Neuroimaging of Pediatric Cerebellum in Inherited Neurodegenerative Diseases

Abstract

In the study of cerebellar degenerative diseases, morphologic imaging (computed tomography, CT and magnetic resonance imaging, MRI) is the most common examination. From the clinical and genetic point of view, cerebellar degenerative diseases include heterogeneous conditions in which MRI may show isolated cerebellar atrophy or cerebellar atrophy associated with other cerebellar or supratentorial abnormalities. Neuroradiological progression is often observed. In congenital disorders of glycosylation (CDG), for example, MRI may be normal, may demonstrate mild cerebellar atrophy or, in the advanced stages of the disease, marked atrophy of the cerebellar hemispheres and vermis associated with the abnormal signal intensity of the cerebellar cortex and white matter and brainstem hypotrophy.
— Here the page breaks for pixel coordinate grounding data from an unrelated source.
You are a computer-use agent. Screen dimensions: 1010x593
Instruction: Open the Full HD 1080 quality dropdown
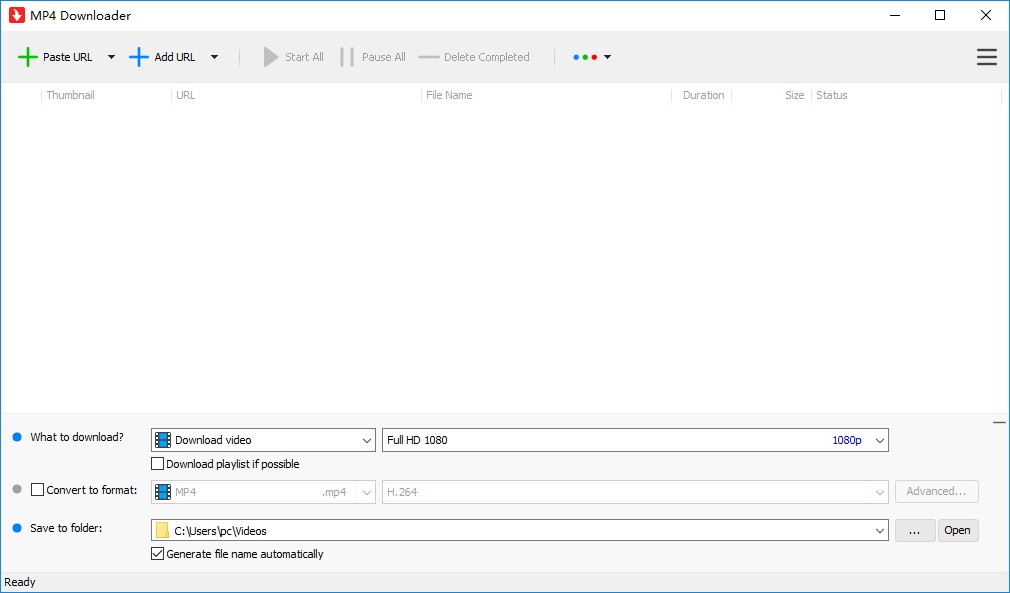tap(635, 440)
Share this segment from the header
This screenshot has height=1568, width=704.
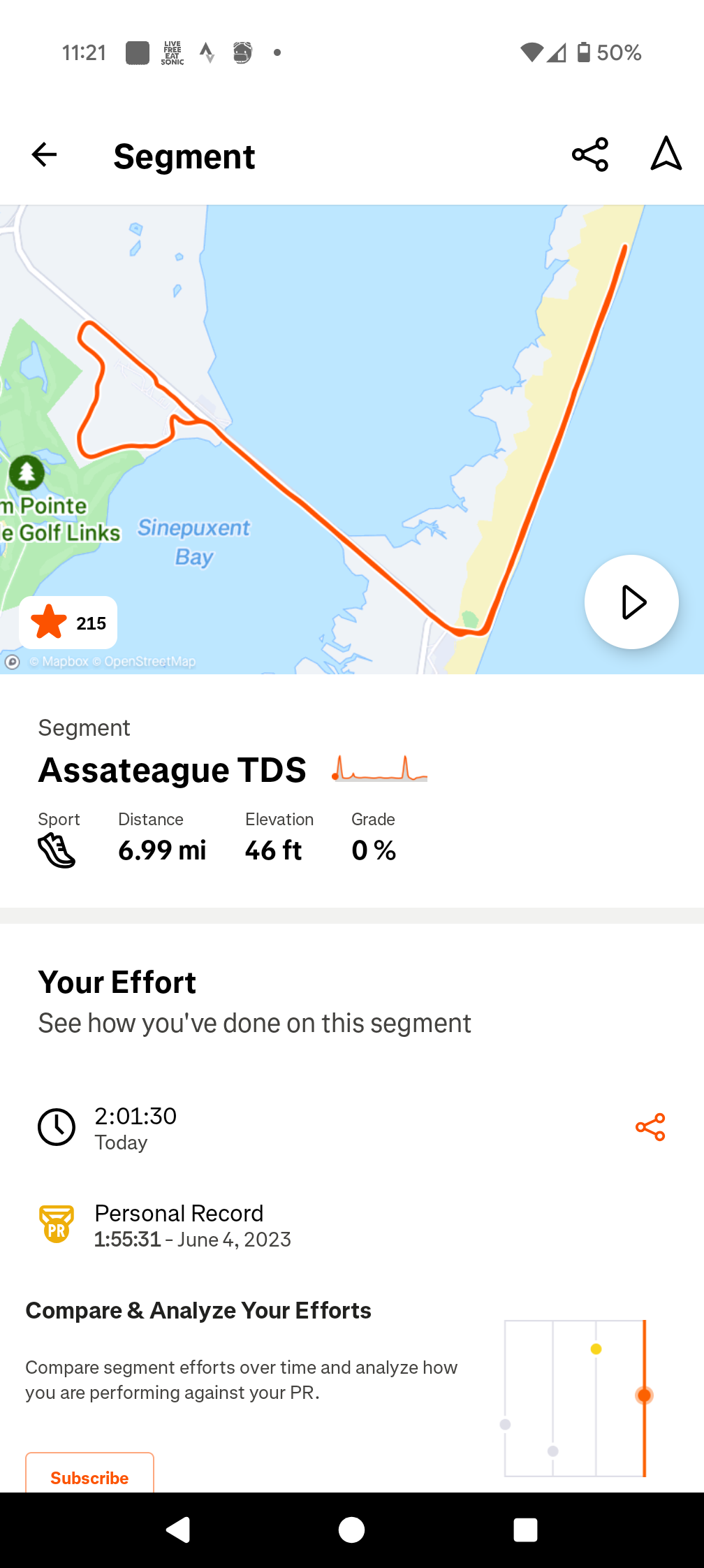click(590, 154)
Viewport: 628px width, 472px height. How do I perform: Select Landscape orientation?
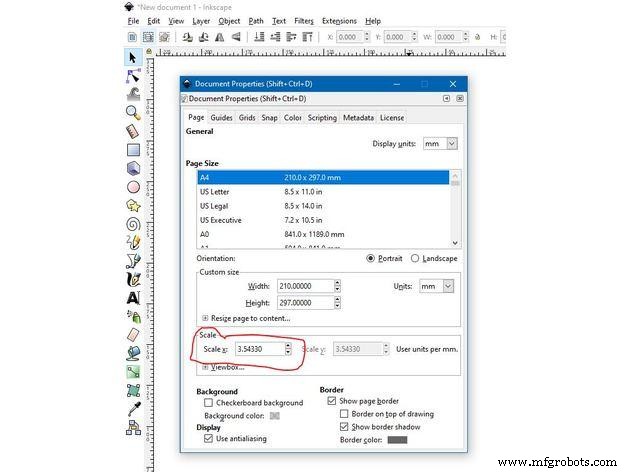pos(415,258)
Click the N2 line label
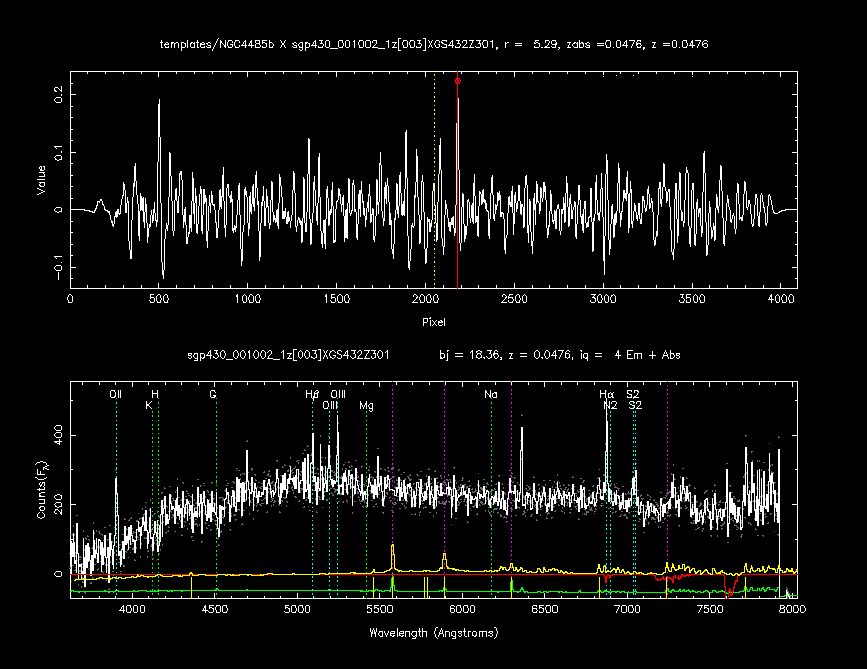The image size is (867, 669). (610, 405)
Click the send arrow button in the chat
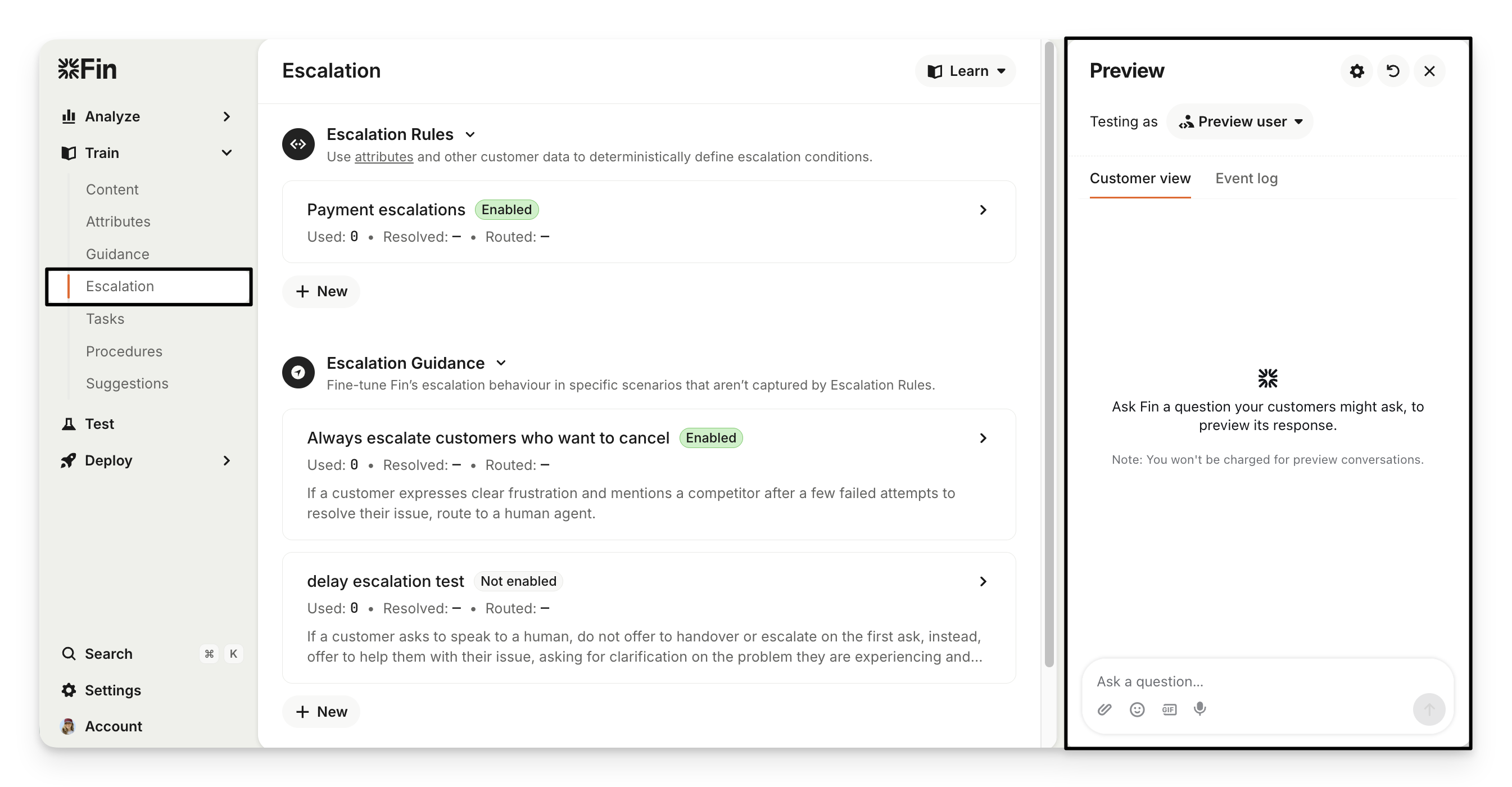1512x787 pixels. click(1429, 709)
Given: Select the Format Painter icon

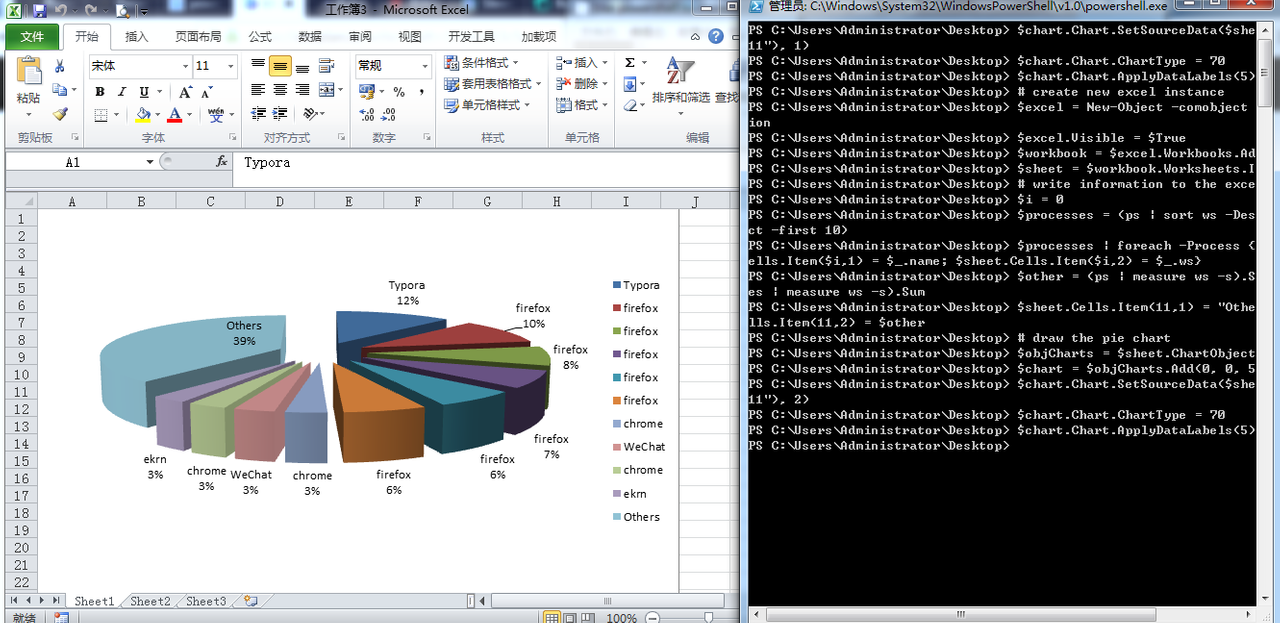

In spinal cerebellar ataxias (SCAs), very rare in the pediatric population, MRI may demonstrate isolated cerebellar atrophy or cerebellar and brainstem atrophy. MRI shows characteristic findings in other diseases, strongly suggesting a distinct disorder, such as neuroaxonal dystrophy, ARSACS, ataxia-telangiectasia, or precise mitochondrial diseases. An example of neurodegenerative disorder with prenatal onset is pontocerebellar hypoplasia (PCH). PCH represents a group of neurodegenerative disorders characterized by microcephaly, early cerebellar hypoplasia, and variable atrophy of the cerebellum and ventral pons, genetically divided into several subtypes. Cerebellar hypoplasia visible on MRI is often the first sign that suggests the clinical diagnosis. In most cases, the PCH subtype may demonstrate a characteristic pattern distinguishable at MRI. Selective involvement of the cerebellum, sometimes accompanied by brainstem or supratentorial abnormalities in different combinations, may help restrict the differential diagnosis and may address the specific molecular screening.